Two issues that particularly charmed Tang Yin were the great cultural prosperity and the freedom women had.
“It was a time when the greatest Chinese poets such as Li Bai, Bai Juyi, Du Fu and Li He lived. All of society respected literature and arts.”
It was also the dynasty in which women could choose to occupy themselves with matters other than housework, such as becoming the empress or acting as government officials.
After having created Di Renjie and churning out the usual detective novel fare such as the issue of identifying bodies and coming up with plausible alibis, Tang hankered after something else.
“I wanted to create a female detective, and to make the cultural elements the basic framework of the story. To find the answers you have to look for clues in paintings, poems or music.”
That was the genesis of Tang Mystery, featuring a beautiful female detective, Pei Xuanjing, who is physically frail but mentally acute.
Pei solved the mysteries in the four books of the series with clues hidden in literature and arts, such as Wang Xizhi’s calligraphy masterpiece The Preface to the Orchid Pavilion Poems Collection, and Bai Juyi’s poem Everlasting Regret.
In addition, Tang managed to paint such a mysterious picture that readers were left wondering whether the events written of really happened during the Tang Dynasty.
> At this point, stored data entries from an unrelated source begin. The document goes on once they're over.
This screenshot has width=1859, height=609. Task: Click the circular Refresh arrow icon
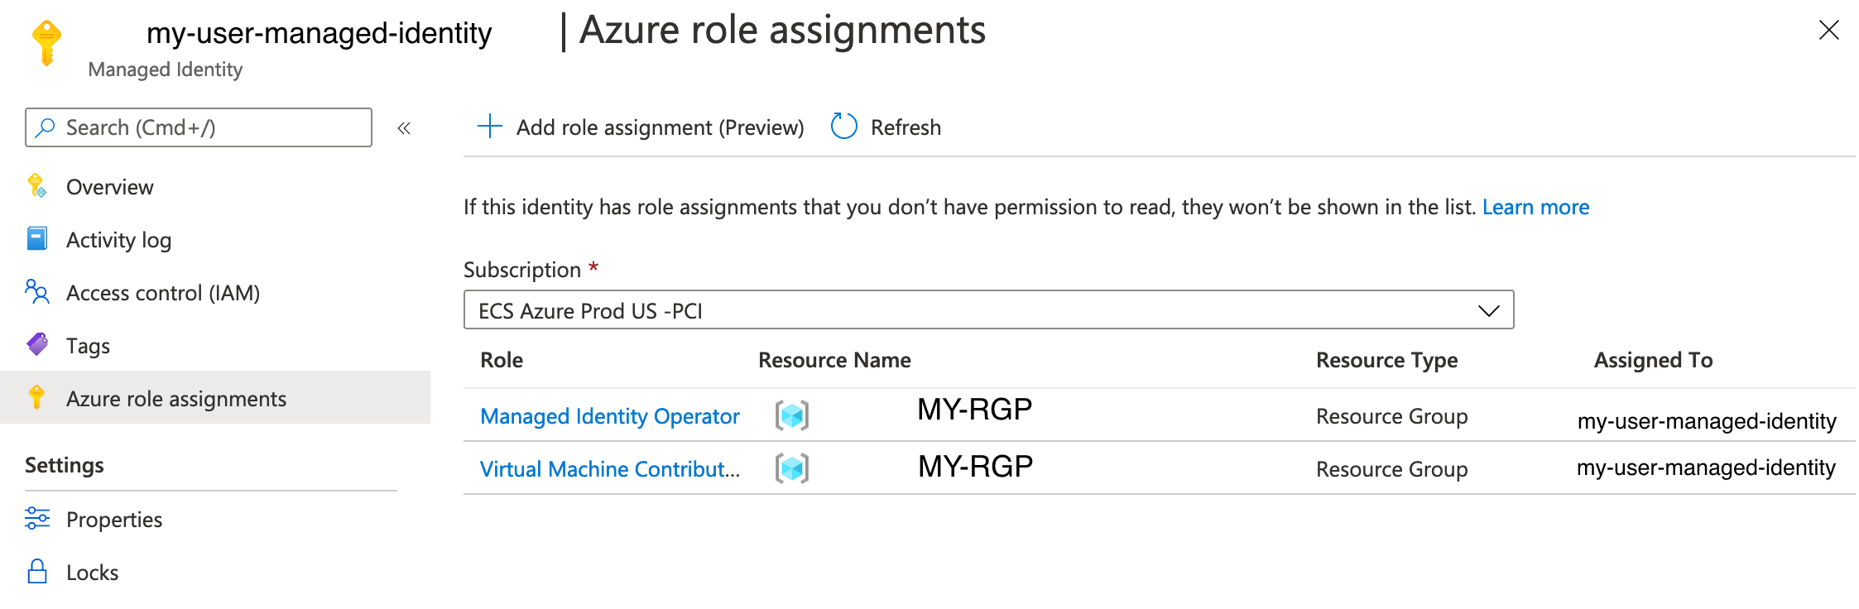point(843,127)
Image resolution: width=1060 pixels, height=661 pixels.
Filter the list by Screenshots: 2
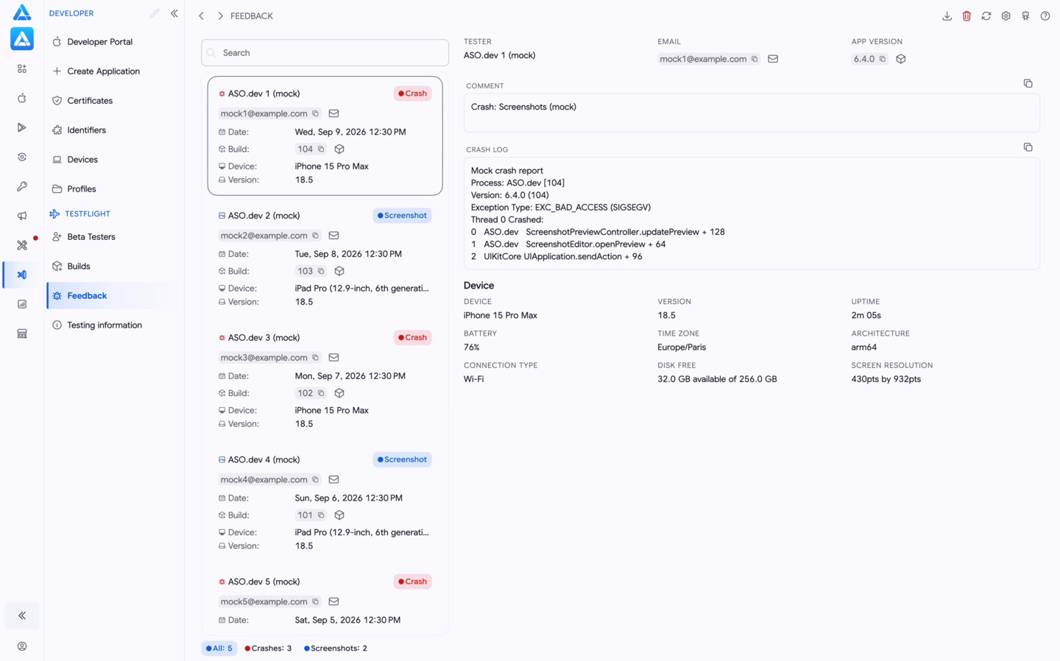pos(336,648)
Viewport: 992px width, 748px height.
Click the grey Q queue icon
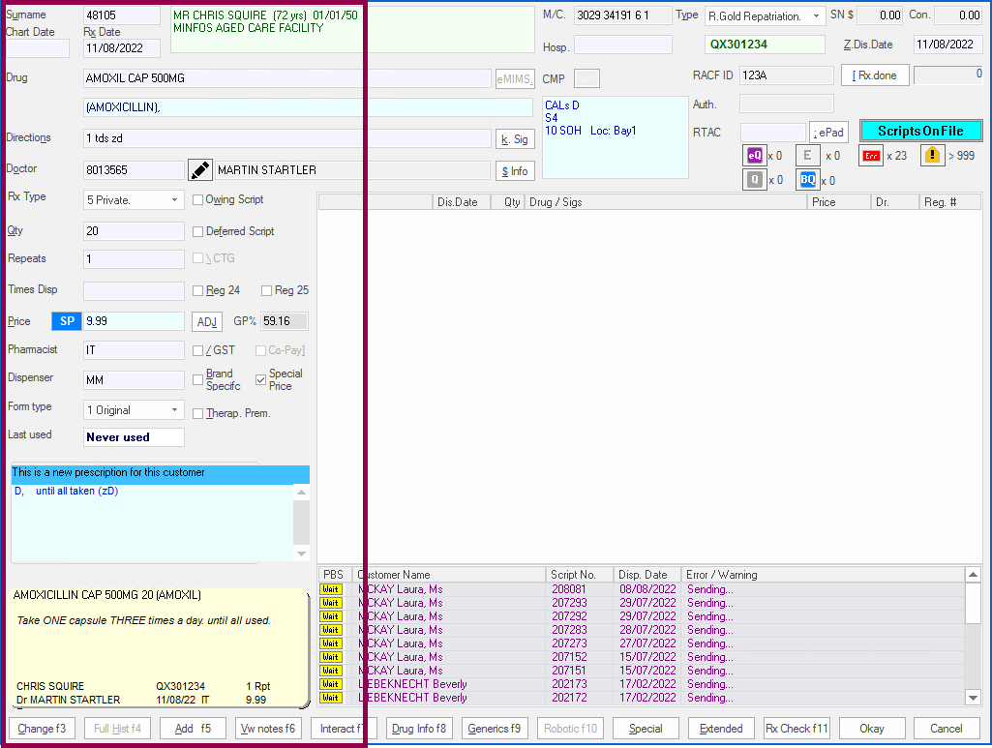754,180

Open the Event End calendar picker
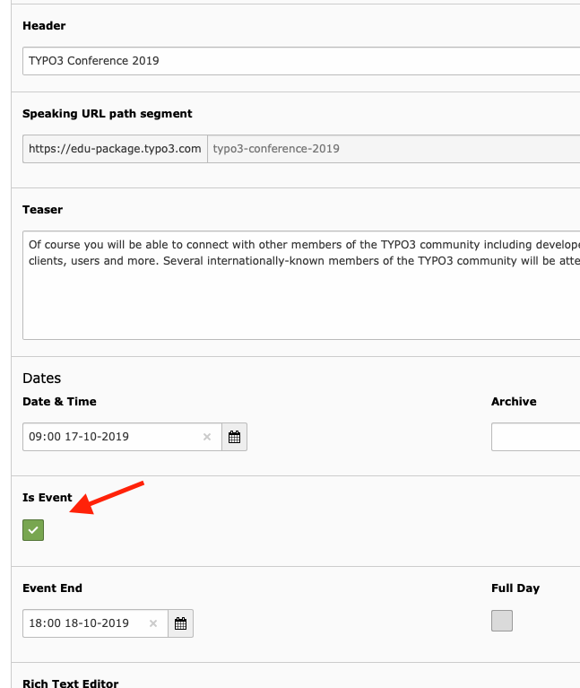click(x=180, y=623)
“All the big historical events in the books actually happened more than 1,000 years ago,” Tang says. “But in the blanks between that had never been recorded I used my imagination. So I am really happy that many readers are confused about what is fact and what is fiction.”
The charming cultural elements have helped make the series one of the best-selling books in China. More than 330,000 copies have been sold in the mainland, and in Taiwan it has gone through its 52nd printing, with more than 500,000 copies sold. The copyright has been sold to South Korea, Thailand and Vietnam.
Tang says that it is exhausting to write detective stories woven with abundant cultural elements.
“It’s interesting, but exhausting for both writers and readers.”
So after Tang Mystery, Tang says she wants to try to combine ghost stories with detective fiction.
“There were a lot of very interesting ghost stories in the Tang Dynasty. It’s interesting to write detective novels like the Japanese Natsuhiko Kyogoku did in his book The Wicked and the Damned.”